§ **Material for this task**:
══════════════════════════════

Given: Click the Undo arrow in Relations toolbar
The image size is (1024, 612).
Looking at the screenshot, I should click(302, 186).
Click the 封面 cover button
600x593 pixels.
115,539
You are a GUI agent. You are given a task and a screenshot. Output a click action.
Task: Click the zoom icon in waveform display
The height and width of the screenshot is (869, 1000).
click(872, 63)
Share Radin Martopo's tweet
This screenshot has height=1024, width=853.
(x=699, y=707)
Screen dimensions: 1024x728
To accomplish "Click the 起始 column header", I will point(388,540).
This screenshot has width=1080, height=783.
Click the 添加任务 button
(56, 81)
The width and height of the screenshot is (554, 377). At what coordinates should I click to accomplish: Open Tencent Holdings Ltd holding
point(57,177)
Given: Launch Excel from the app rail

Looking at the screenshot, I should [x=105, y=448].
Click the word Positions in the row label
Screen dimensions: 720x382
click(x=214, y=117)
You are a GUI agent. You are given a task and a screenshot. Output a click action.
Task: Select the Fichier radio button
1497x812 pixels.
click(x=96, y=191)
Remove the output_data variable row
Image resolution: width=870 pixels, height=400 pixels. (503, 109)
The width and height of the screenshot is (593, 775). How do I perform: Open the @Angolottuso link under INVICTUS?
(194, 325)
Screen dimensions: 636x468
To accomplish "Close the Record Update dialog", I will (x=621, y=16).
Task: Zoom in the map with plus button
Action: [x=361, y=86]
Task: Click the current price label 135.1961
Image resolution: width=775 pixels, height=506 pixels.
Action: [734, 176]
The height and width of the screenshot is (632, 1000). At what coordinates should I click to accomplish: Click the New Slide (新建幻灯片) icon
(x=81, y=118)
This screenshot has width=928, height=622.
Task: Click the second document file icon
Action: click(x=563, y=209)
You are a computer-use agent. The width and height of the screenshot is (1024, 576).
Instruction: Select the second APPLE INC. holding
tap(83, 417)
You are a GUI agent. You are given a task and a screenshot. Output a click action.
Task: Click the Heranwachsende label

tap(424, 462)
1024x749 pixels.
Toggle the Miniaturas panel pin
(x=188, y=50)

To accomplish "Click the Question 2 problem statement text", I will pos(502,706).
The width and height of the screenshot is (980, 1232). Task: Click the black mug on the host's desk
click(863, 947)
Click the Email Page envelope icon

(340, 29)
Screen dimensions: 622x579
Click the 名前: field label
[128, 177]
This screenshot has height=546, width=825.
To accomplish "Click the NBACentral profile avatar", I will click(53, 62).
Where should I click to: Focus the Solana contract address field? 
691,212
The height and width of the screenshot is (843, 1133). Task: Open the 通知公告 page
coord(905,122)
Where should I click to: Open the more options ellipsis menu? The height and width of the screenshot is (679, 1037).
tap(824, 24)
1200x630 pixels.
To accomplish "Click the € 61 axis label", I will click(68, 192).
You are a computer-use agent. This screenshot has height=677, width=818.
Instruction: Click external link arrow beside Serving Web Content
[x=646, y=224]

══════════════════════════════

§ **Brief**: Nothing should be returned except the lines from the one holding "Screen dimensions: 622x579" through the final line of the listing, exactly as they appear.

§ **Expected output**:
Screen dimensions: 622x579
Click the 名前: field label
[128, 177]
This screenshot has height=546, width=825.
To accomplish "Click the NBACentral profile avatar", I will click(53, 62).
Where should I click to: Focus the Solana contract address field? 
691,212
The height and width of the screenshot is (843, 1133). Task: Open the 通知公告 page
coord(905,122)
Where should I click to: Open the more options ellipsis menu? The height and width of the screenshot is (679, 1037).
tap(824, 24)
1200x630 pixels.
To accomplish "Click the € 61 axis label", I will click(68, 192).
You are a computer-use agent. This screenshot has height=677, width=818.
Instruction: Click external link arrow beside Serving Web Content
[x=646, y=224]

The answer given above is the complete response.